(What you have to do) Where a line below holds the string "computer", that line goes into the answer.

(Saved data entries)
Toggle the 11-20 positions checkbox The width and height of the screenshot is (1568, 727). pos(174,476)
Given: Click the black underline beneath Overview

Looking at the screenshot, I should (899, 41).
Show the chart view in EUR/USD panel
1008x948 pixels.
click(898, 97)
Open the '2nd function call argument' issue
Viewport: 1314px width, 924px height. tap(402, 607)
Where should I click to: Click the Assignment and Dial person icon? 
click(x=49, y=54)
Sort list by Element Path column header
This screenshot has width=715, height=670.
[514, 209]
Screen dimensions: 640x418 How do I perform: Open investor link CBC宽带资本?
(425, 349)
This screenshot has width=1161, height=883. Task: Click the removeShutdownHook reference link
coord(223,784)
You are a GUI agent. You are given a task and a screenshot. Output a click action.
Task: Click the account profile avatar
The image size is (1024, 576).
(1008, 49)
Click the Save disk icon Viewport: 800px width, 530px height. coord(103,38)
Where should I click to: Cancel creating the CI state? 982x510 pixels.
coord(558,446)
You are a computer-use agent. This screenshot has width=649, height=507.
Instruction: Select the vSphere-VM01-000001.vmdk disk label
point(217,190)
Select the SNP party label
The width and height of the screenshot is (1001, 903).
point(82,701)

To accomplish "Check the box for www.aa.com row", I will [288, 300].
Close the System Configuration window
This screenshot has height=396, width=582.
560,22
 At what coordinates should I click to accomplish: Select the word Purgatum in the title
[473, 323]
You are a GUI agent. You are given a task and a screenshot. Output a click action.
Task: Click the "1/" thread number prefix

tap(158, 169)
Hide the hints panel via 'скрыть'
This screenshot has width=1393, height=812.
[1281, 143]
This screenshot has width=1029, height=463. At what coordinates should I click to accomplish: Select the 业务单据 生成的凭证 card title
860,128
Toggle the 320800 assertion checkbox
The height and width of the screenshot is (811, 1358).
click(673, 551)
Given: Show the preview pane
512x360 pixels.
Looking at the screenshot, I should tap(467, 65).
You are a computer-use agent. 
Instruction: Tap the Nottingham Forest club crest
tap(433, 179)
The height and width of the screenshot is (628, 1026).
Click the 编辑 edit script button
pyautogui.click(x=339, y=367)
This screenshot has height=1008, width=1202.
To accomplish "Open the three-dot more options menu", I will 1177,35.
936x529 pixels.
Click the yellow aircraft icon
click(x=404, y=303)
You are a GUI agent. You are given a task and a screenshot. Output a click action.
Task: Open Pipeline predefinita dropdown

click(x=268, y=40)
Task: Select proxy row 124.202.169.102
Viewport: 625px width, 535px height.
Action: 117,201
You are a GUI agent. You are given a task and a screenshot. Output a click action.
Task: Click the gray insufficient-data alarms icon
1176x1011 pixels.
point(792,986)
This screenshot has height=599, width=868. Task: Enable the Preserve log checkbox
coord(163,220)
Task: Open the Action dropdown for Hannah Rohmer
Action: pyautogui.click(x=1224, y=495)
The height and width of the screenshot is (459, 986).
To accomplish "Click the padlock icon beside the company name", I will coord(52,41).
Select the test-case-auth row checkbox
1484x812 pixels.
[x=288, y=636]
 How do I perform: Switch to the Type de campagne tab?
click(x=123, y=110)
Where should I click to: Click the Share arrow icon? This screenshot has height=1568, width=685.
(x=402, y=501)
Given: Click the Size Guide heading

(Output below)
You are a computer-use agent. This screenshot has width=649, height=507.
You are a computer-use agent. 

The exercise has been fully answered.